*** Opening of Study material ***

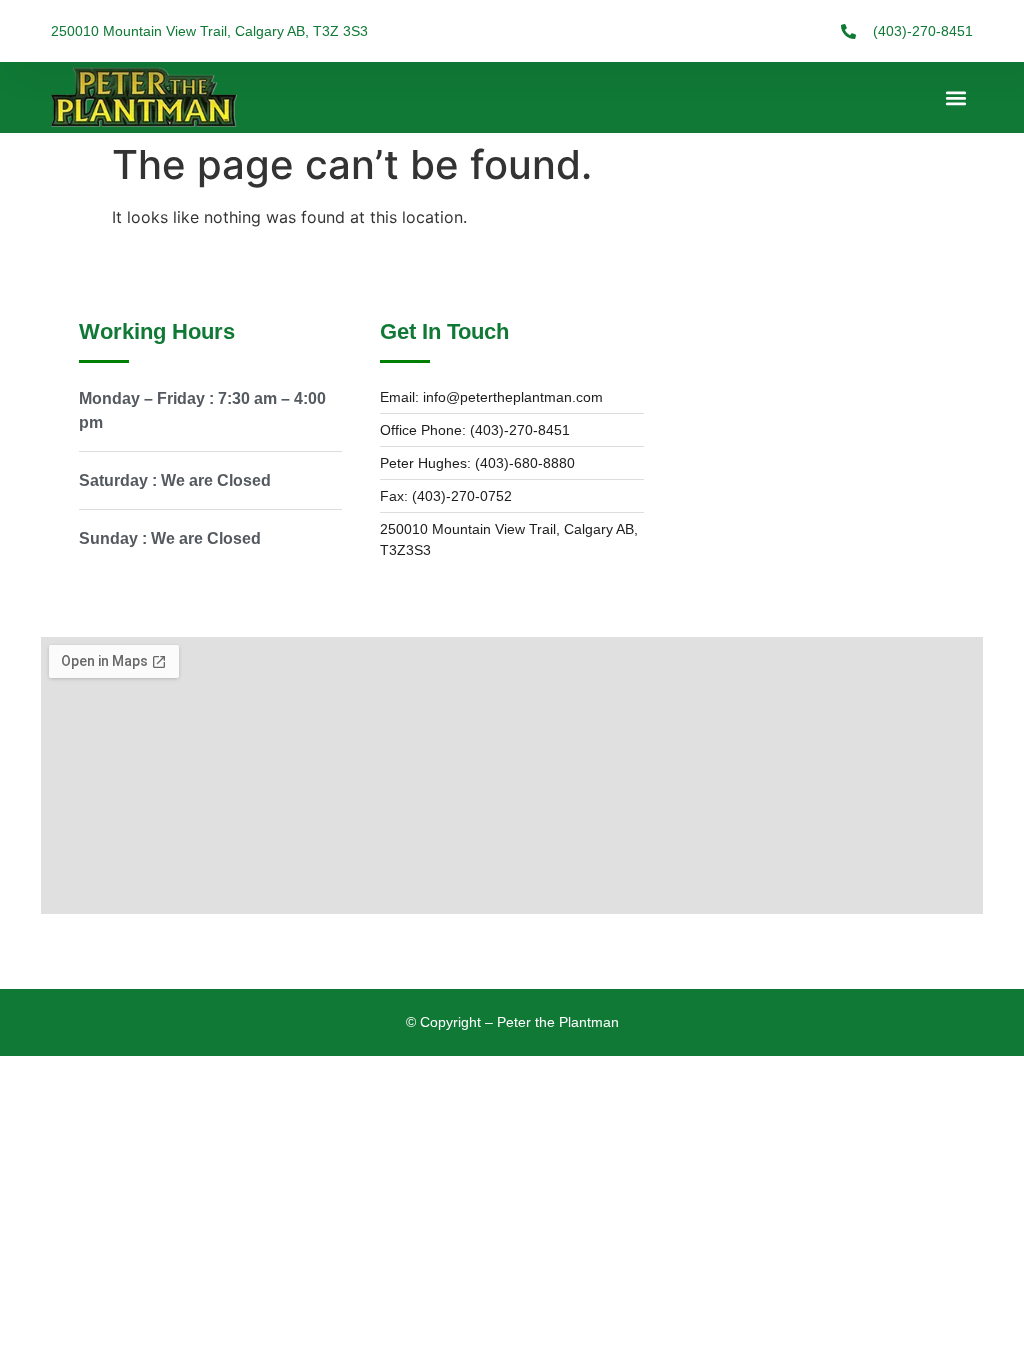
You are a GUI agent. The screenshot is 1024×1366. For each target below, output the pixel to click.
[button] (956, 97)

*** Close of Study material ***
*** Opening of Study material ***

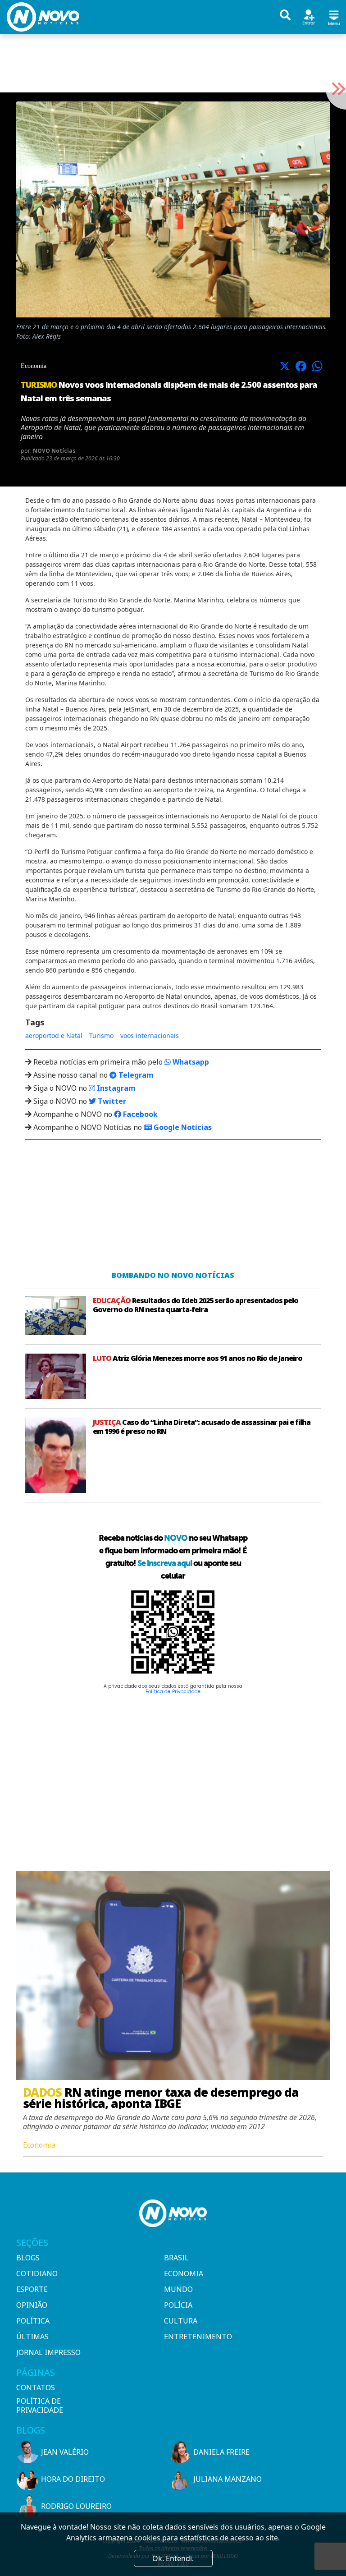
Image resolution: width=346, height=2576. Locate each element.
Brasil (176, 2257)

*** Close of Study material ***
*** Opening of Study material ***

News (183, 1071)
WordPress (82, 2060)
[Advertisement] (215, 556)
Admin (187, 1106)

*** Close of Study material ***

* About this task *
Every line of the entries above that holds "each" should be copied out.

* Solution for this problem *
You are a GUI agent. The screenshot is 1024×1366. For each target below, output the pixel to click.
Image resolution: width=346, height=2576. Locate each element.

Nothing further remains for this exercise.